──────── GIVEN DATA ────────
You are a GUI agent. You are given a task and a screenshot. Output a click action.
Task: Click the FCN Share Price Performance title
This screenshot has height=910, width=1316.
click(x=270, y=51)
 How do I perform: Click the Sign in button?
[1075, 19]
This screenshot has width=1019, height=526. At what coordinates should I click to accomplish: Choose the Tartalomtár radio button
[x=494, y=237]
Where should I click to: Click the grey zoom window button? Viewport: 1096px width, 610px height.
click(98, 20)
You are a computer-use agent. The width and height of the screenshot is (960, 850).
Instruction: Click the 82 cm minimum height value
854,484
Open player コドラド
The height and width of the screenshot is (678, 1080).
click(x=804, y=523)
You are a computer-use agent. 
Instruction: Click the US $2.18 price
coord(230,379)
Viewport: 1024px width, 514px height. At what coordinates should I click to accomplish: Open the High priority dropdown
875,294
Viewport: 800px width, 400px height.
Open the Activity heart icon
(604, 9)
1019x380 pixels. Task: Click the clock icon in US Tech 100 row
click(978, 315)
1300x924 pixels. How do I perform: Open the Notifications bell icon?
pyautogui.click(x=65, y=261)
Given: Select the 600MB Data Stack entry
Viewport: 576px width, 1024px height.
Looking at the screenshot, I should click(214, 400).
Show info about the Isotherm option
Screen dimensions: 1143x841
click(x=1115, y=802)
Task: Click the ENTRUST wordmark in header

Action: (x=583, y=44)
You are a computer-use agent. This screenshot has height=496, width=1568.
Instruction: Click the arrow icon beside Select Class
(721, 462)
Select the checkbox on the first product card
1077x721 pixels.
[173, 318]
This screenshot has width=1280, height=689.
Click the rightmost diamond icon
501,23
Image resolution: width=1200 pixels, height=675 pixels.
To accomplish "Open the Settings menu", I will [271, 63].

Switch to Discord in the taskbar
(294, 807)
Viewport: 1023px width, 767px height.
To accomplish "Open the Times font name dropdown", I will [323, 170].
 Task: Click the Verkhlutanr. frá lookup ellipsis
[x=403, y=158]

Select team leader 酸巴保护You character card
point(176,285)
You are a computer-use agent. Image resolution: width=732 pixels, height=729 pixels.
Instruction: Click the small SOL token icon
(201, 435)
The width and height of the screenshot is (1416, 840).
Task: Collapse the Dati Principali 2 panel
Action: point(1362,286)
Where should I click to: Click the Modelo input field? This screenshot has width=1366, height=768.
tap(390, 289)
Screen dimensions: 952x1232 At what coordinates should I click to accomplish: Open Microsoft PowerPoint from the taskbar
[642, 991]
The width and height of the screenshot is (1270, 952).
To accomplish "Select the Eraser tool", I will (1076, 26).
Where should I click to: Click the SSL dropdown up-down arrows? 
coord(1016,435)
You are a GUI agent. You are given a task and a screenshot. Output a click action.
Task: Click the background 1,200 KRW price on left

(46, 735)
────────
◆ DIRECTIVE: Reproduce every one of the entries above verbatim, line by line and in their original order.

◆ OUTPUT OF THE TASK:
You are a GUI agent. You are given a task and a screenshot. Output a click action.
Task: Click the FCN Share Price Performance title
This screenshot has height=910, width=1316.
click(x=270, y=51)
 How do I perform: Click the Sign in button?
[1075, 19]
This screenshot has width=1019, height=526. At what coordinates should I click to accomplish: Choose the Tartalomtár radio button
[x=494, y=237]
Where should I click to: Click the grey zoom window button? Viewport: 1096px width, 610px height.
click(98, 20)
You are a computer-use agent. The width and height of the screenshot is (960, 850).
Instruction: Click the 82 cm minimum height value
854,484
Open player コドラド
The height and width of the screenshot is (678, 1080).
click(x=804, y=523)
You are a computer-use agent. 
Instruction: Click the US $2.18 price
coord(230,379)
Viewport: 1024px width, 514px height. At what coordinates should I click to accomplish: Open the High priority dropdown
875,294
Viewport: 800px width, 400px height.
Open the Activity heart icon
(604, 9)
1019x380 pixels. Task: Click the clock icon in US Tech 100 row
click(978, 315)
1300x924 pixels. How do I perform: Open the Notifications bell icon?
pyautogui.click(x=65, y=261)
Given: Select the 600MB Data Stack entry
Viewport: 576px width, 1024px height.
Looking at the screenshot, I should click(214, 400).
Show info about the Isotherm option
Screen dimensions: 1143x841
click(x=1115, y=802)
Task: Click the ENTRUST wordmark in header

Action: (x=583, y=44)
You are a computer-use agent. This screenshot has height=496, width=1568.
Instruction: Click the arrow icon beside Select Class
(721, 462)
Select the checkbox on the first product card
1077x721 pixels.
[173, 318]
This screenshot has width=1280, height=689.
Click the rightmost diamond icon
501,23
Image resolution: width=1200 pixels, height=675 pixels.
To accomplish "Open the Settings menu", I will [271, 63].

Switch to Discord in the taskbar
(294, 807)
Viewport: 1023px width, 767px height.
To accomplish "Open the Times font name dropdown", I will [323, 170].
 Task: Click the Verkhlutanr. frá lookup ellipsis
[x=403, y=158]

Select team leader 酸巴保护You character card
point(176,285)
You are a computer-use agent. Image resolution: width=732 pixels, height=729 pixels.
Instruction: Click the small SOL token icon
(201, 435)
The width and height of the screenshot is (1416, 840).
Task: Collapse the Dati Principali 2 panel
Action: point(1362,286)
Where should I click to: Click the Modelo input field? This screenshot has width=1366, height=768.
tap(390, 289)
Screen dimensions: 952x1232 At what coordinates should I click to accomplish: Open Microsoft PowerPoint from the taskbar
[642, 991]
The width and height of the screenshot is (1270, 952).
To accomplish "Select the Eraser tool", I will (1076, 26).
Where should I click to: Click the SSL dropdown up-down arrows? 
coord(1016,435)
You are a GUI agent. You are given a task and a screenshot. Output a click action.
Task: Click the background 1,200 KRW price on left

(46, 735)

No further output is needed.